The frozen funds could result in non-payment of salaries to civil servants; resulting in a further collapse of the delivery of services to the people. The economic freeze has had an immediate effect on the health sector, including hospitals, which are facing acute shortages of medicines and disposable equipment. The US and IMF must open channels of communication with the new government in Kabul to avert yet another humanitarian catastrophe.
Leaving Afghanistan alone or abandoning the unfortunate people of Afghanistan (for whom life has indeed been ” brutal and short”) would be morally incorrect and politically disastrous. Afghans have a right to lead normal lives; away from hunger, disease and death. No doubt, the primary responsibility for good governance, including the delivery of essential services, health, education and the safety of life and property, lies on the shoulders of the new rulers now controlling Kabul.
However, these Mujahidin Taliban have only practised guerrilla warfare and are not at all aware of the complex science of good governance, including efficient service delivery. The issue of service delivery in Afghanistan is much more complex due to its rugged topography, geographical spread and lack of any rudimentary physical infrastructure for the public services delivery.
The Taliban might muddle through in setting up some form of functional structure. However, in the meantime, millions of Afghan women, children and men could suffer. A timely engagement by the UN to respond to economic, governance and humanitarian challenges could help Afghanistan transition from a state of war to a functioning state, where other civil and human faculties, both intellectual and spiritual, blossom in a natural rhythm and harmony.

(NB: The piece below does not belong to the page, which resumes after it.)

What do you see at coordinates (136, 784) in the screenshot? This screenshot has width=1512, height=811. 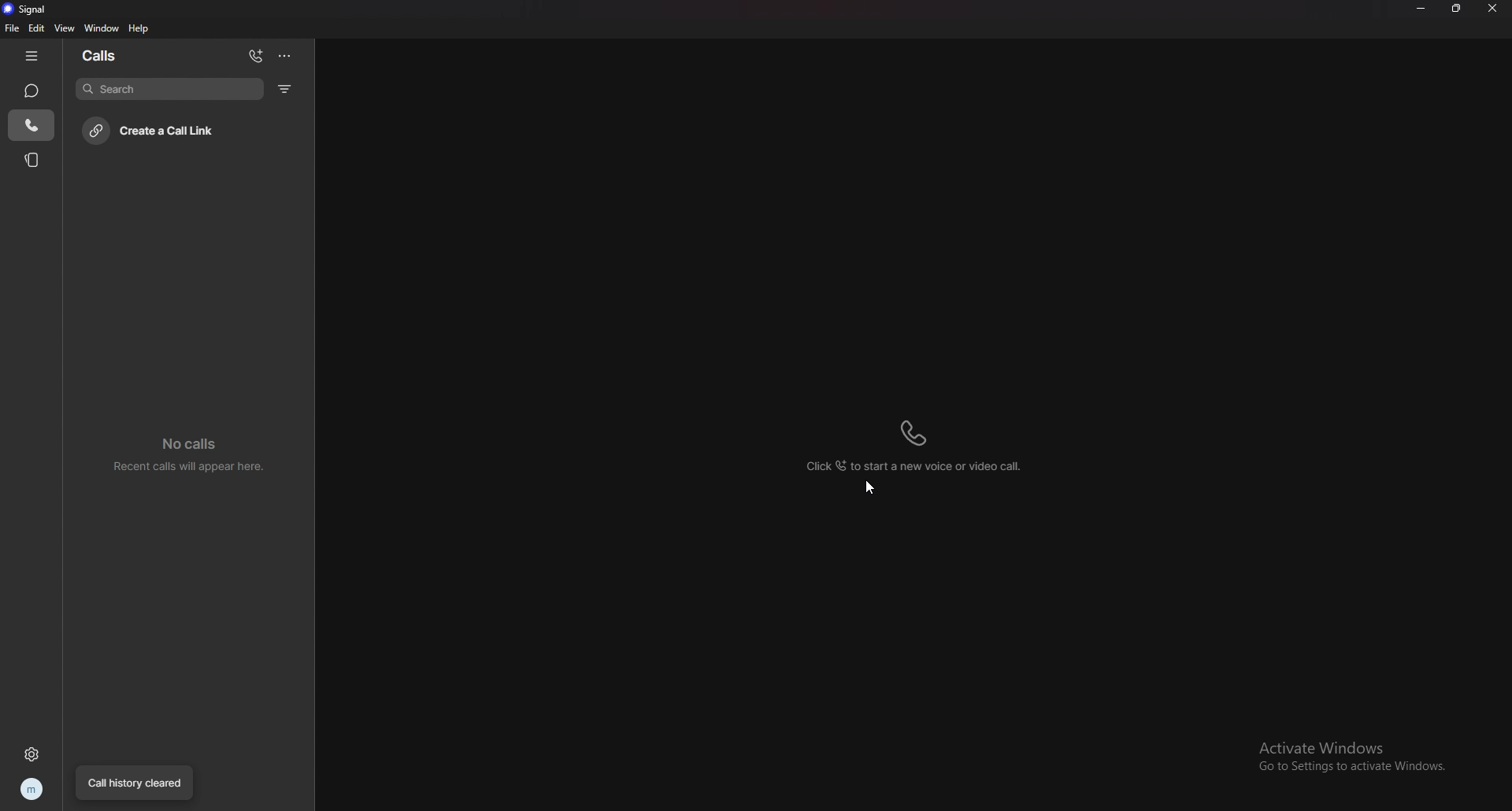 I see `call history cleared` at bounding box center [136, 784].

China, Russia, Pakistan, Iran and Qatar could also sponsor a resolution at the UN General Assembly; calling upon the world to unfreeze Afghan funds and rebuild Afghanistan under an UN-supervised body, which can help the Afghan government in creating governance structures and recruiting technocrats from Afghanistan and neighbouring countries. This would help fill up the gap of governance so that the suffering of the people could be reduced.